Paure e tagliole
A inizio dicembre, una sera, si è scatenato il mio rettile. Aveva visto una cosa e per lui è stata una minaccia, il ricordo di una, due, dieci, non so quante sofferenze passate. Ha reagito e, se anche per lui era un “combatti o fuggi”, in qualche modo sono riuscito a tenerlo a bada nelle azioni: mi sono costretto a non fare nulla (dove il “fare”, sia chiaro, sarebbe stato alzarmi e andarmene, non immaginate chissà che) perché sapevo che non era nulla di reale. O, meglio, non era reale in quel momento, ma si agganciava a qualcosa di molto reale passato.
Ci sono voluti alcuni giorni per smaltirla, il che mi ha fatto ricordare quanto, sebbene di strada ne abbia fatta, certe ferite e cicatrici restano a lungo lì, pronte per prendere dentro nel primo spigolo un po’ troppo sporgente.
In questi giorni sto vivendo qualcosa di bello, che mi dà gioia e mi fa stare bene e, per vari motivi che non sto a spiegare, diverse paure sono tornate a farsi sentire, a scalpitare in modo anche intenso a volte e tutte, TUTTE, non scatenate da ciò che vivo, ma da associazioni, da ferite, da ricordi, anche – ovviamente – dal timore che quel bello sia solo una vetrina, un’illusione, un qualcosa che ti porta in alto per poi lasciarti cadere quando meno te lo aspetti e farti sfracellare per bene.
Ma qui sopra è scritto a chiare lettere, no? “A volte, quando cadi, voli”.
E quindi sto imparando.
Sto imparando a riconoscerle.
Sto cercando di imparare a capirne la causa.
A disinnescarle o a rassicurarle, se serve.
Perché la paura e le paure non sono il male: avere paura è un comportamento di protezione verso l’ignoto, verso il dolore, verso la morte (fisica o emotiva che essa sia); avere paura è giusto e salutare.
Ma le paure sono anche bambini, sono animali feriti che non sanno cosa può davvero loro fare male, sanno solo che hanno provato o stanno provando dolore e non vogliono provarlo più: lasciare loro la possibilità di prendere il controllo, di guidare le scelte, di fermare la nostra voglia di vivere non ci aiuta a non provare dolore, tutt’altro, fa sì invece che al dolore temuto aggiungiamo quello autoinflitto della privazione, del non vivere.
E non so voi, ma io non sono nato per non vivere, non sono nato per sopravvivere.
“Tutto a piene mani” diceva il buon Robert Heinlein e chi sono io per dargli torto?
Il dolore fa paura?
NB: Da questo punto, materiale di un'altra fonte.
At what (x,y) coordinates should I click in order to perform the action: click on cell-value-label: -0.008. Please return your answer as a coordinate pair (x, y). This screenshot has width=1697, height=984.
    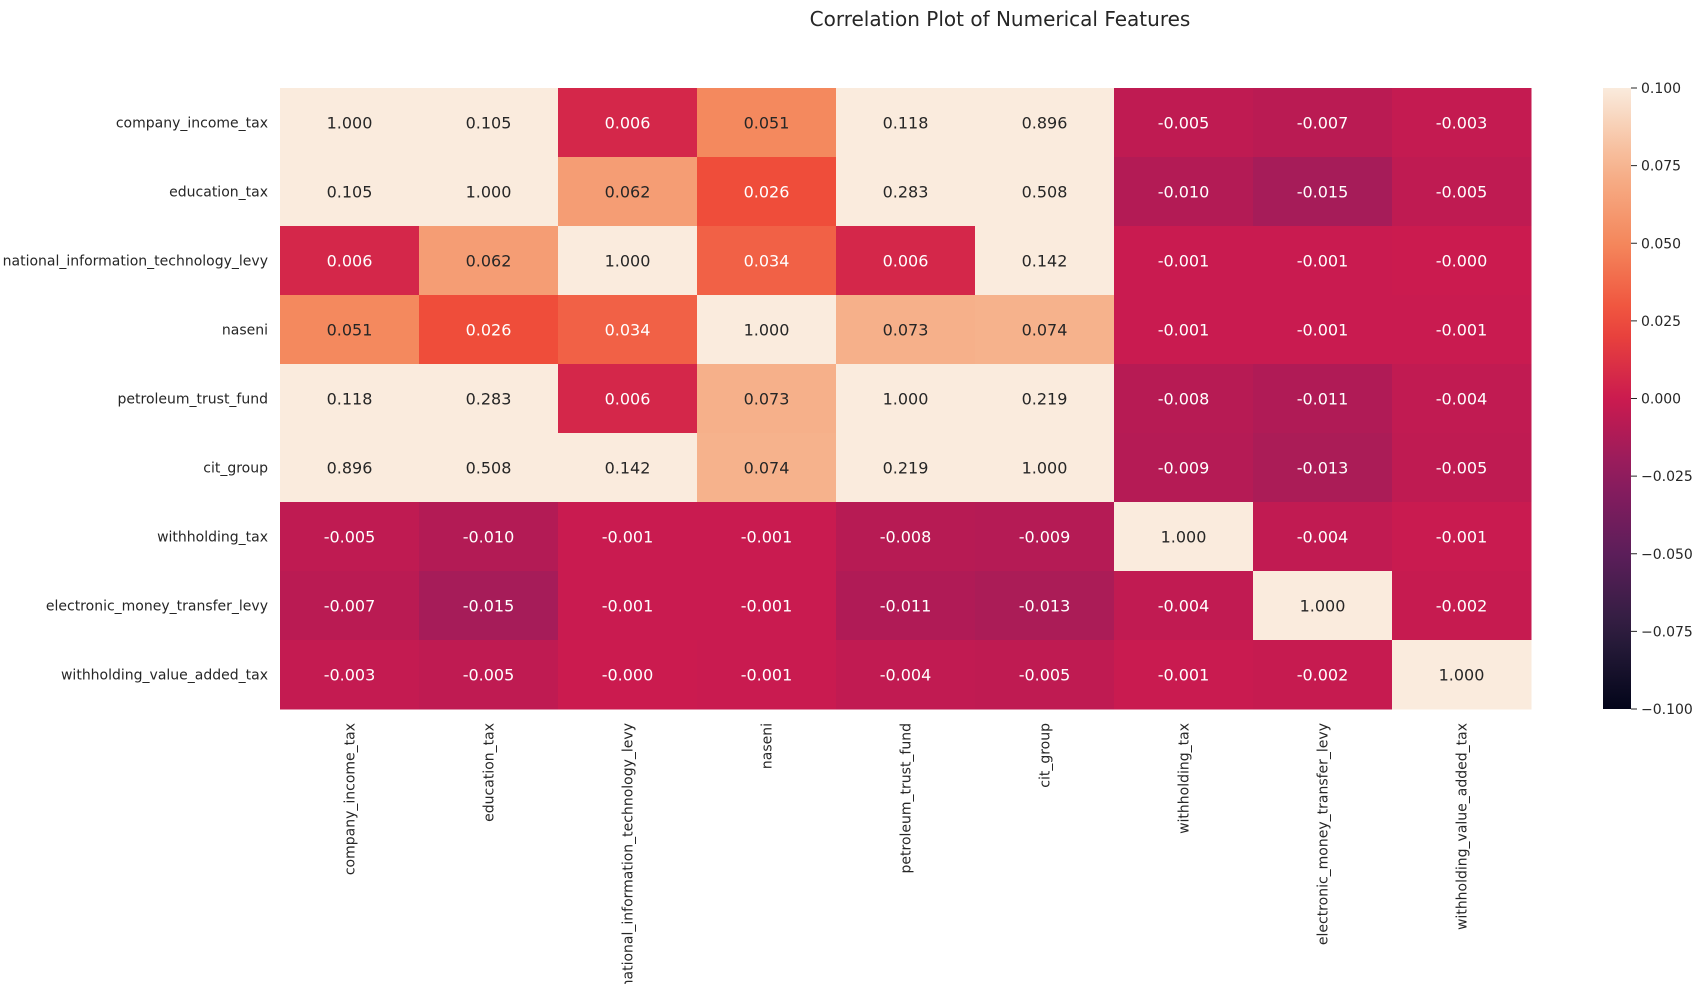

Sì.
Il dolore passato ha lasciato traumi? Una marea.
Ma la soluzione non è proteggersi da tutto, non è cercare di non rivivere quelle situazioni perché la verità è solo una: quelle situazioni non si rivivranno mai, dato che ogni persona è diversa e noi stessi siamo altri rispetto al passato. Possiamo riviverne di simili? Forse, ma resta un’incognita che quelle paure non sconfiggeranno.
E allora è bene ascoltarle, è bene riconoscerle, capire da dove vengono e poi rispondere loro “sì, lo so, ci siamo feriti, ma quello era il passato. Starò attento/a. Ma è il passato. Questo è il presente. E il presente può curare”.
Altrimenti, riusando un’immagine che una persona a me cara ha molto apprezzato, siamo come quegli animali feriti in una tagliola, terrorizzati da chiunque si avvicini, anche da chi quella tagliola vuole aprirla per liberarli e curarli. Loro hanno paura del dolore, ma non sanno che l’unico modo per sopravvivere è uscire da quella tagliola.
Perché sì, anche di paure si può morire.
O smettere di vivere.
Che per quanto mi riguarda è la stessa cosa.